(Instructions for the task): Copy the items below word for word, starting at the line that contains "You are a computer-use agent. This" and stopping after the line that contains "Instruction: Click the".

(Extracted entries):
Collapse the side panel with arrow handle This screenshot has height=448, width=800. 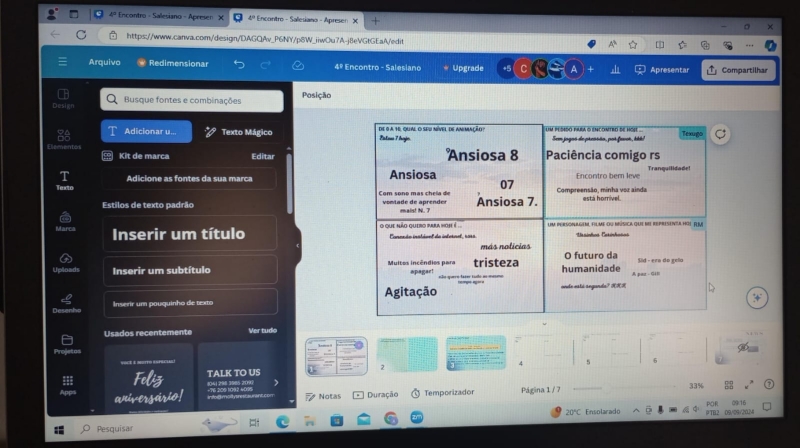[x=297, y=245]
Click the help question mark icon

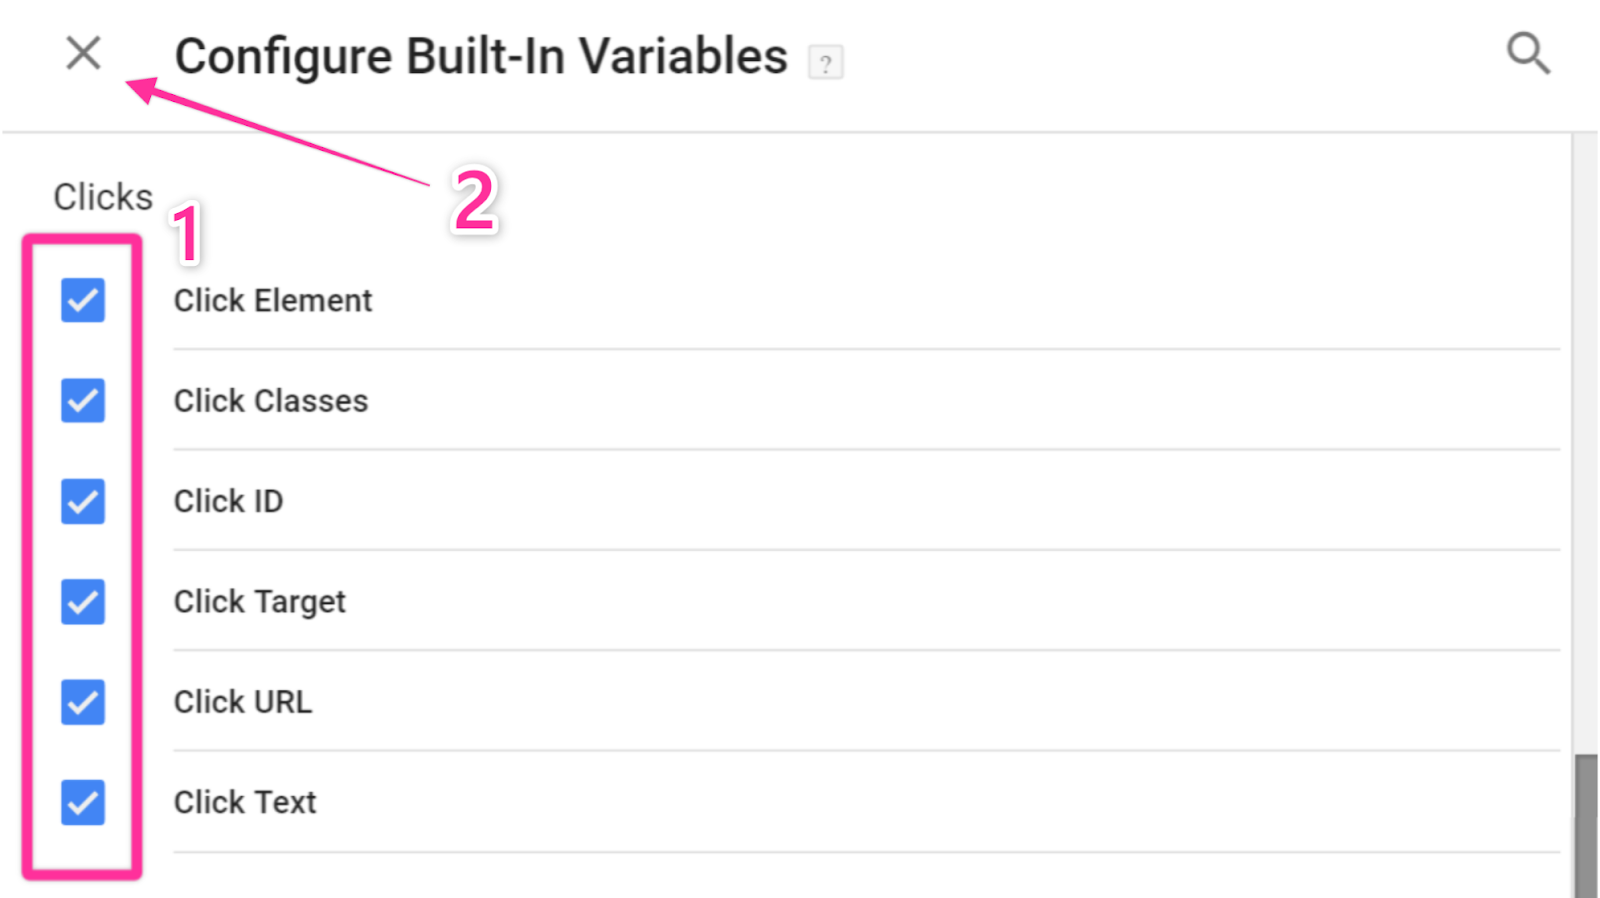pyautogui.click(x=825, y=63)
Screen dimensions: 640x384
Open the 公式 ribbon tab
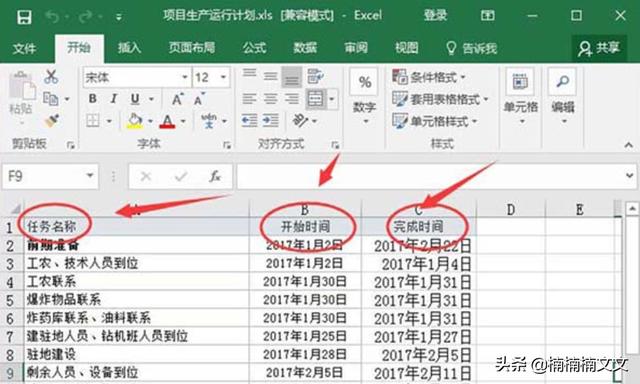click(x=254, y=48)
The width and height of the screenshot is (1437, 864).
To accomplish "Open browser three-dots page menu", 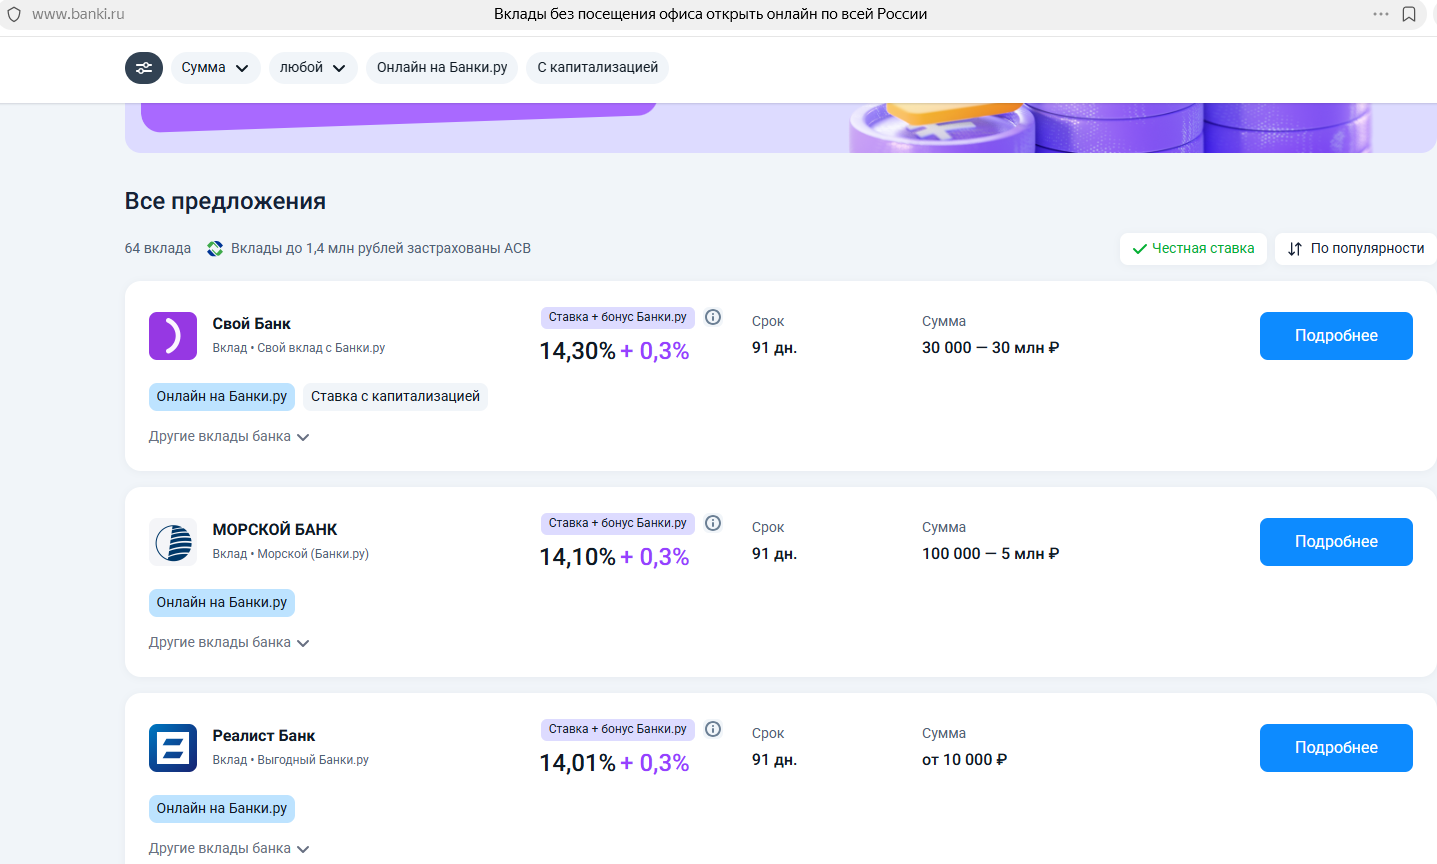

* * *

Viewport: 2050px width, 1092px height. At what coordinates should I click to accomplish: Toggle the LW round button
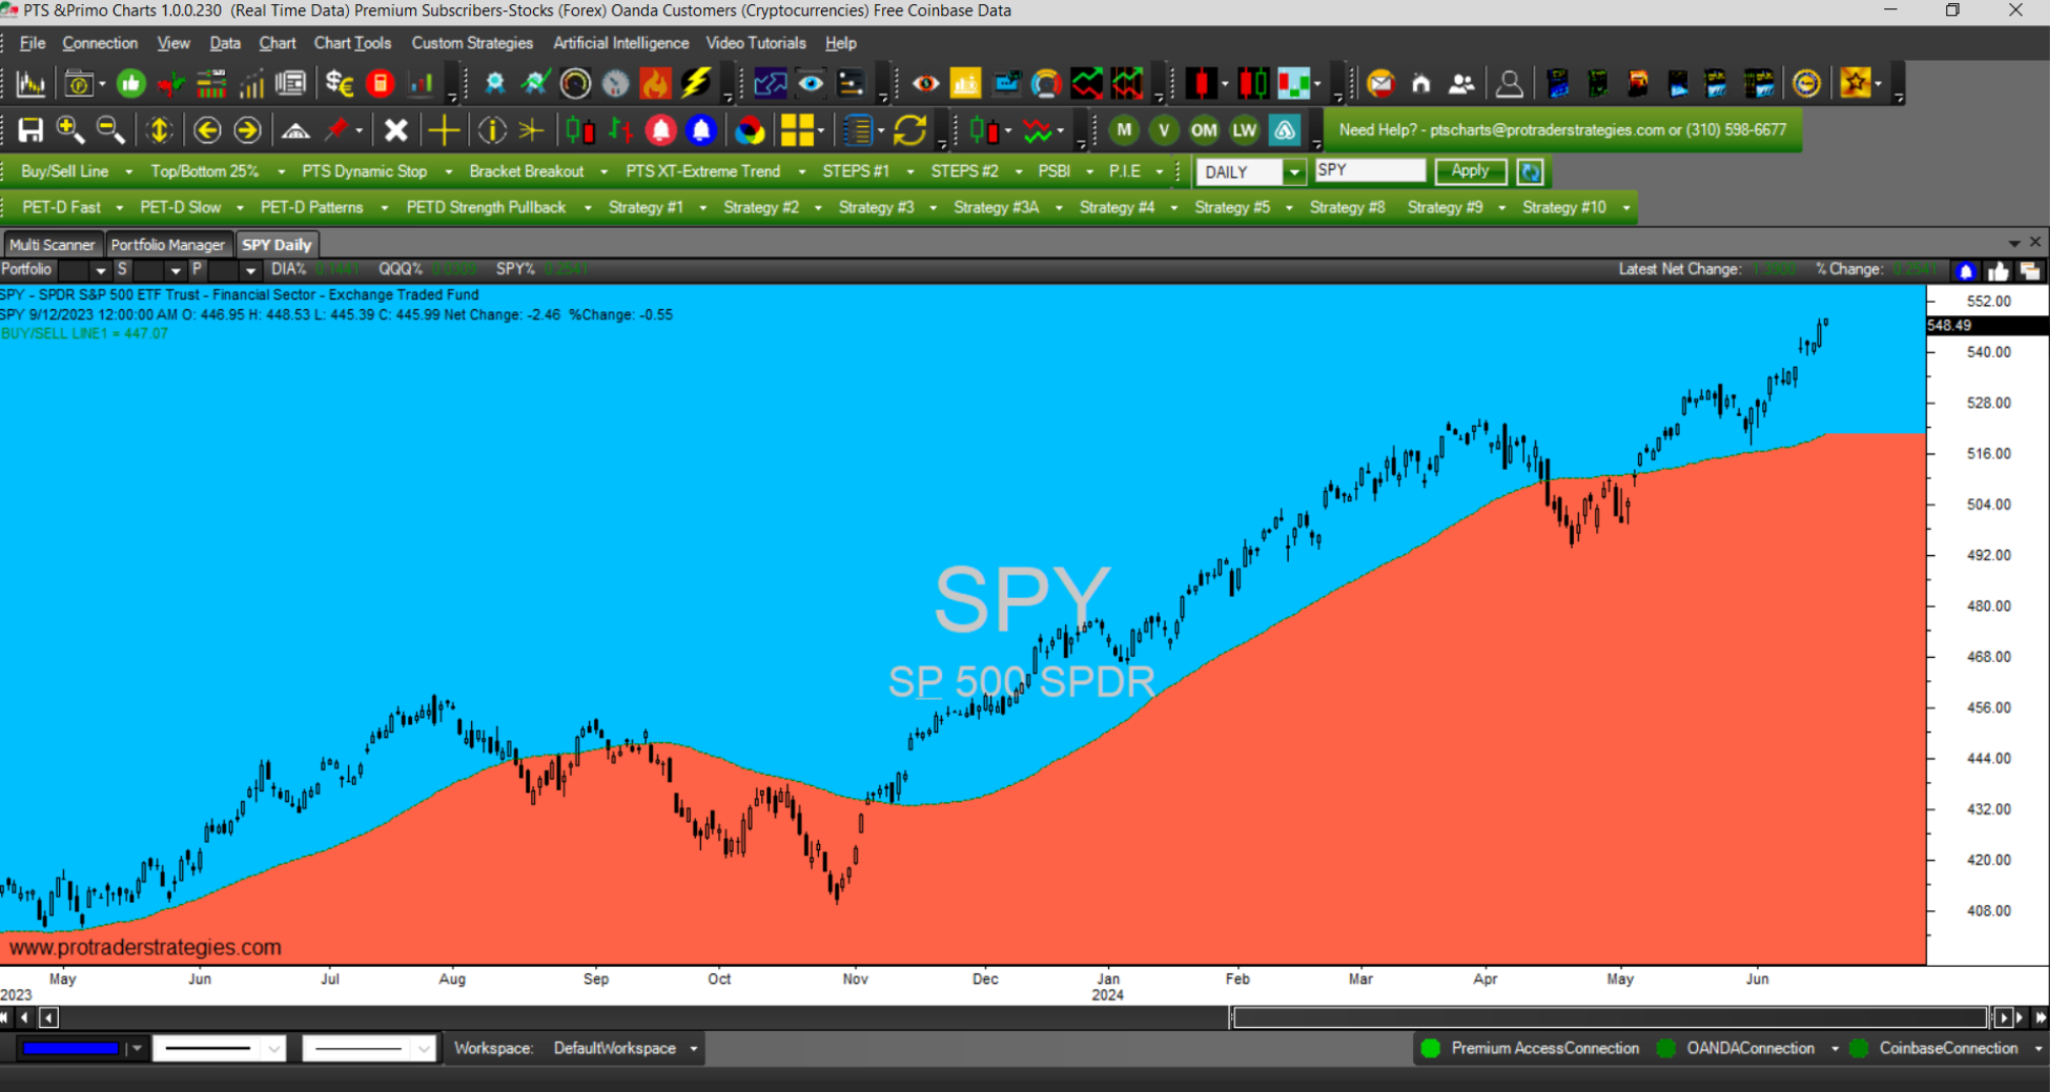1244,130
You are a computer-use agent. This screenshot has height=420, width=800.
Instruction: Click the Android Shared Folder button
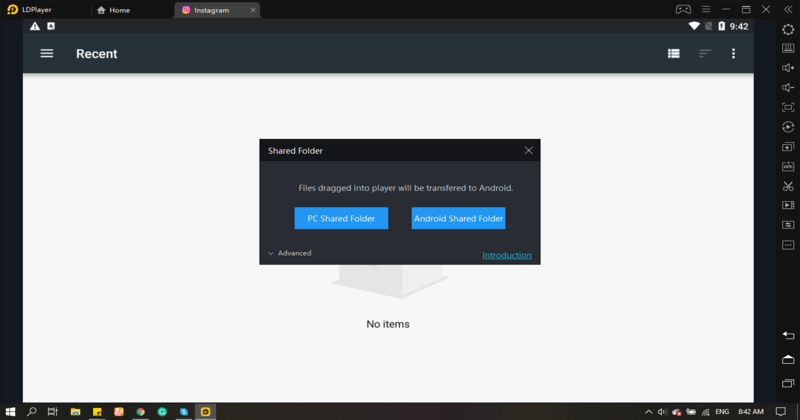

==

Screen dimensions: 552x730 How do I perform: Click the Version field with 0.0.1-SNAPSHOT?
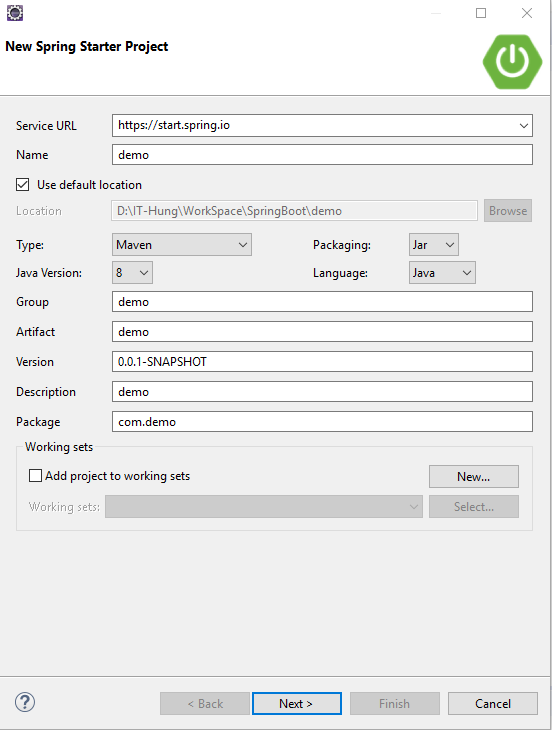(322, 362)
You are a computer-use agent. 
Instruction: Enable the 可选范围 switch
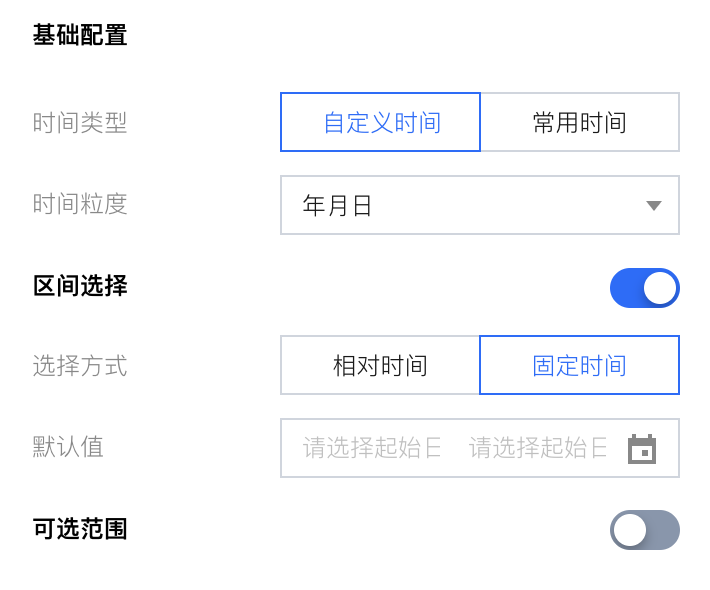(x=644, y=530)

(Task solution):
You are a computer-use agent. This screenshot has height=420, width=800.
Instruction: Click the Android Shared Folder button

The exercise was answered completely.